Se pueden detectar causas y consecuencias de ese miedo al futuro. Entre las segundas, que pueden ser evidentes, a modo de síntomas fácilmente perceptibles de que algo va mal, apuntaría las siguientes: el declive del compromiso matrimonial y la opción por las relaciones efímeras o informales; la brutal caída de la natalidad derivada de la eliminación del deseo de procrear, y que incluso elimina al propio hijo si ha sido engendrado sin la preceptiva compañía del deseo; el consumo frenético, tanto de bienes materiales cada vez menos duraderos como de diversiones de todo tipo, en cualquier caso adquisiciones necesarias para entretener un tiempo —el de la vida— esencialmente vacío, y para distraer del advenimiento de una posteridad que se presume igualmente hueca; la difusión a través de los medios de comunicación de una "cultura" del placer inmediato, de la vivencia vertiginosa del estricto presente, un carpe diem ayuno de conceptos como proyecto, responsabilidad o tradición, que forman parte del hilo conductor de la vida humana.
Un síntoma particularmente alarmante reside en la actitud de nuestra juventud.
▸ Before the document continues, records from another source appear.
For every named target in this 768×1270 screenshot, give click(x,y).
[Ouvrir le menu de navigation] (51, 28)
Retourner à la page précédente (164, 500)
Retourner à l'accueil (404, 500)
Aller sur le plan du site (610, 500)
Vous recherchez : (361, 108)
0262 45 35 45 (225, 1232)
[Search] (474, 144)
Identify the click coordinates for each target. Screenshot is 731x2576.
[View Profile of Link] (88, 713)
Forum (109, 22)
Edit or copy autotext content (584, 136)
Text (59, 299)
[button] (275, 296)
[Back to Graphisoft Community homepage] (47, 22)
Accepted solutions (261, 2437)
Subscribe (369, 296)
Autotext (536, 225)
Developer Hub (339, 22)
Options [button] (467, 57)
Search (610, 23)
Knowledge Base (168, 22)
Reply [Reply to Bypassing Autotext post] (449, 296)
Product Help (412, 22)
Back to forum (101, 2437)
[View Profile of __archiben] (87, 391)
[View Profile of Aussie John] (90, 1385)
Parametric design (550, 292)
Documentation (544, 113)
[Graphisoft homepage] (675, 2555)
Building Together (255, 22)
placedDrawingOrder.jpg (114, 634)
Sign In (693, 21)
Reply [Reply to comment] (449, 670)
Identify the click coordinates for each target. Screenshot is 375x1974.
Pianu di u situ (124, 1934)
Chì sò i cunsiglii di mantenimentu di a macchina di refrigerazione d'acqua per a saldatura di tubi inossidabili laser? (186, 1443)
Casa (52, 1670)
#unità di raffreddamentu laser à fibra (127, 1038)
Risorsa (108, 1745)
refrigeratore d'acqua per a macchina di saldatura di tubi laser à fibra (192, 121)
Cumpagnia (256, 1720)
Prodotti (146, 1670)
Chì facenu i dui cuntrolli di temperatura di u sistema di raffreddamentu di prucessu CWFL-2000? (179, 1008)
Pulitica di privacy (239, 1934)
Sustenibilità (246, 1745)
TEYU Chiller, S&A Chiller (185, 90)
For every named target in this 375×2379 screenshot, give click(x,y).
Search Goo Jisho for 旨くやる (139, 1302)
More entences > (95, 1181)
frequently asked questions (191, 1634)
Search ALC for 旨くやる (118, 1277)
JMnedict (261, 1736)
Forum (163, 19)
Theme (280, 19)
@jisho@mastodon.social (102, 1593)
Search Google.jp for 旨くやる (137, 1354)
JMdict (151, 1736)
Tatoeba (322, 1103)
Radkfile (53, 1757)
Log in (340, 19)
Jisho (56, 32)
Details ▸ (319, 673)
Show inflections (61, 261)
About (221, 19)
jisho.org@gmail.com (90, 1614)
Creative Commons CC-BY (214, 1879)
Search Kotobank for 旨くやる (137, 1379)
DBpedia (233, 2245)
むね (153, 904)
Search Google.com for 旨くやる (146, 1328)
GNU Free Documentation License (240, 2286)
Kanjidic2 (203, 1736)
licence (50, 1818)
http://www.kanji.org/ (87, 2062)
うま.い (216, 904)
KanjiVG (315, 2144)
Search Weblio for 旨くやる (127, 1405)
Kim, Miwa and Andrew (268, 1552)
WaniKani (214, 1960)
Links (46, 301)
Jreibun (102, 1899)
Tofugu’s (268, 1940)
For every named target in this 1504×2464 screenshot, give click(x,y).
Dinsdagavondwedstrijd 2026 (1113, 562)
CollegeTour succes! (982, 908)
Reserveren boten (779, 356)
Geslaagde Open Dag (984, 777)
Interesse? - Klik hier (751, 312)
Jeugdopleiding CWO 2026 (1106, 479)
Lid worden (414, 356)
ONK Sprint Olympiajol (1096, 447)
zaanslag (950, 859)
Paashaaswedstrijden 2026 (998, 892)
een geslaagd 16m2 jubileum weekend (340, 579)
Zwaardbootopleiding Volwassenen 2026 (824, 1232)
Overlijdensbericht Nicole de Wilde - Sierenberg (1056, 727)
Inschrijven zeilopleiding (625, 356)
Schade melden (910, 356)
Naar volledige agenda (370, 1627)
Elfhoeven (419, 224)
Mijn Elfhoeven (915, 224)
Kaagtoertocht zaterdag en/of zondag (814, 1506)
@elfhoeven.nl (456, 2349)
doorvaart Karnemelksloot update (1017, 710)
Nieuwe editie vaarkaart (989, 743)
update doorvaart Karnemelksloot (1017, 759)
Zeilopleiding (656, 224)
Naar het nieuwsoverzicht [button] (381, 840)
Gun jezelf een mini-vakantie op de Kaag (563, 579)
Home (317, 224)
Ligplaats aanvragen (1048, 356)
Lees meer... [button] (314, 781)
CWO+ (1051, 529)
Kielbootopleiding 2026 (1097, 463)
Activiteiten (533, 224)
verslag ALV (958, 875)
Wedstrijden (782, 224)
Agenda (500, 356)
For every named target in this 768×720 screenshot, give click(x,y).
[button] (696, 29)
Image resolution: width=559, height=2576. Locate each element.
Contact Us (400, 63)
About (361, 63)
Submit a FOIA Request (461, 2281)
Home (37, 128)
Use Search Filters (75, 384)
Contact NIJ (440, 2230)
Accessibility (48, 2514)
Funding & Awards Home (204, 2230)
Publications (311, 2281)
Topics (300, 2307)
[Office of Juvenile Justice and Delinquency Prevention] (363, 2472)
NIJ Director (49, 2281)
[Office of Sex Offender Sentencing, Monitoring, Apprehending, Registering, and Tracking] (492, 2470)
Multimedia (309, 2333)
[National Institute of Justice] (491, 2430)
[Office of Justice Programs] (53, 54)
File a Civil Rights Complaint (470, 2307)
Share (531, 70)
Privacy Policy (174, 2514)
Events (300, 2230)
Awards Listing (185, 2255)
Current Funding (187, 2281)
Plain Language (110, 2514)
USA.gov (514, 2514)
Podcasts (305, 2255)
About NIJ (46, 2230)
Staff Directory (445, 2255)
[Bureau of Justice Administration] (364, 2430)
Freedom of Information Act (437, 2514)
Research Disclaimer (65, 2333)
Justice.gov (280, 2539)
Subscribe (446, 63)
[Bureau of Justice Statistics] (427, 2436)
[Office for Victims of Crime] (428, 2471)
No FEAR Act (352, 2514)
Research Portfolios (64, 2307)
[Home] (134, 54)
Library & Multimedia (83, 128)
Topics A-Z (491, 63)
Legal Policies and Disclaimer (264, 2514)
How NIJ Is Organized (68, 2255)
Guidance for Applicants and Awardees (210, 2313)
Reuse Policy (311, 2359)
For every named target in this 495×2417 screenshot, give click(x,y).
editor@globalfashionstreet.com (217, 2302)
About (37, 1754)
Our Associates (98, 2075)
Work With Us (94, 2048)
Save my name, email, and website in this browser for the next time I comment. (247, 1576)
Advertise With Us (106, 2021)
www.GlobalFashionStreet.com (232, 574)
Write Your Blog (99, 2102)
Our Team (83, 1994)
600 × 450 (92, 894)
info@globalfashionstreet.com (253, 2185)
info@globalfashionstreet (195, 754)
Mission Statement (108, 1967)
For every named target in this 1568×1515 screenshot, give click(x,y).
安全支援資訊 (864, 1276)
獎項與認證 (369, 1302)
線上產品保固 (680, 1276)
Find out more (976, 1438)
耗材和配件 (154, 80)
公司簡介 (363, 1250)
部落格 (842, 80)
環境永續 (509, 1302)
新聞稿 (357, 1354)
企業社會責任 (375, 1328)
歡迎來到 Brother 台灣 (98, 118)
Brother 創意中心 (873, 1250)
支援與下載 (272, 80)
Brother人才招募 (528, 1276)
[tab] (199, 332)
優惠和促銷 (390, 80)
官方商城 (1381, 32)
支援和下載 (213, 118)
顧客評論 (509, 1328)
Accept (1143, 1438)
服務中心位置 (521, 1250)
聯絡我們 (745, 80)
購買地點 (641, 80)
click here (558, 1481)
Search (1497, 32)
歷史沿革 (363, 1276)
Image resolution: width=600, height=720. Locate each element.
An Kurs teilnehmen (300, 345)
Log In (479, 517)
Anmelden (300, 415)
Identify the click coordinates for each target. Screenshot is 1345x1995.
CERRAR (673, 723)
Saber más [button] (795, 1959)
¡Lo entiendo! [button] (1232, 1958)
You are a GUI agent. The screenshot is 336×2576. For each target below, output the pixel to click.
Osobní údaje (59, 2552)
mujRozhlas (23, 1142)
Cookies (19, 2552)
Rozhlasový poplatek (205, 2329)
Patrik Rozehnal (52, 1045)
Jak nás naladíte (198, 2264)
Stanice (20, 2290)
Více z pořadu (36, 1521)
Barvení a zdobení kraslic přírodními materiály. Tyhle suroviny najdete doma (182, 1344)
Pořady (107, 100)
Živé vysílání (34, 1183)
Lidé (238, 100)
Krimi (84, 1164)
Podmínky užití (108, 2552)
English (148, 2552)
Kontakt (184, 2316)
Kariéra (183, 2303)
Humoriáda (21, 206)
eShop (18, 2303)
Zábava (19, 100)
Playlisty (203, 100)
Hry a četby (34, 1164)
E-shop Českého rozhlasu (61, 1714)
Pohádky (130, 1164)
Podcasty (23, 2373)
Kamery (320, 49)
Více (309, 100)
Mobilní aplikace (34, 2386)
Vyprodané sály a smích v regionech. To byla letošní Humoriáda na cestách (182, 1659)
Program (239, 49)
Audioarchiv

En buena medida, pese a su creciente incultura, se siente de vuelta de todo, y ello se aprecia en su bagaje de prejuicios, su desprecio a la autoridad, su soberbia y su mala educación.
Pero lo peor es que la juventud no parece joven, sino prematuramente envejecida, como quien espera la inminente llegada de la muerte. Le aterra el compromiso, el riesgo vital trascendente —no el puramente físico, aunque sea temerario o hasta suicida, porque produce un estremecimiento súbito—, y la única posteridad que desean es la de una comodidad garantizada con la sola compañía de quien no pueda alterarla.
Por supuesto, es una generalización que no afecta a todos, pero se trata de una epidemia que se extiende. Se carece de ilusión, en sentido moral, por aspirar a lo mejor, espiritualmente hablando, e importa en su lugar lo inmanente y material —y aquí incluyo el nivel sentimental, entendido como goce sensible-.
Si se propone a estos jóvenes un modelo de vida como el de nuestros padres o abuelos, basado en la estabilidad de pareja, la formación de la familia, la fidelidad o el sacrificio, estallan en carcajadas, porque, aunque les pueda parecer bonito, lo consideran irrealizable.
No es que sea más irrealizable ahora que para nuestros padres o abuelos; sin embargo, el miedo al futuro asfixia estas almas de biografía incipiente y ellas mismas cercenan sus posibilidades renegando de la libertad. Antaño, a la juventud le atraían los ideales que constituían un desafío: el código caballeresco o la ambición revolucionaria son sólo una muestra de lo que ha sido universal. No importaba el obstáculo si el objeto lo merecía.
Hoy sólo resulta atractivo lo que carece de dificultades, aunque no sea lo mejor, ni siquiera lo bueno, incluso aunque sea pernicioso a medio o largo plazo. No se aspira a lo mejor, sino a lo más fácil, y eso hace que el futuro se angoste, suprimiendo posibles trayectorias, escatimando esfuerzos, reservando ímpetus para así paladear en exclusiva el presente, sin nada que dejar a quienes vengan detrás.
Analizando la actual caída de la natalidad, un columnista apuntaba que las sociedades que no tienen hijos son aquellas en las que se ha perdido el amor a Dios o el amor a la patria. Señalaba que estos dos factores siguen presentes en los Estados Unidos, por lo que continúa siendo una sociedad pujante; que el primero rige aún en el mundo islámico, y su excedente demográfico nos inunda; y que al menos el segundo permanece en países como Francia, lo que le permite sobrevivir.
Pero otros, como España, han abominado de estos amores comprometidos y sacrificados, que no agotan el horizonte vital en uno mismo y sus complacencias, y por ello se extinguen sin remedio. Podríamos apuntar otras causas del miedo al futuro, pero ésta nos parece profunda y posiblemente se encuentre en la raíz de todo.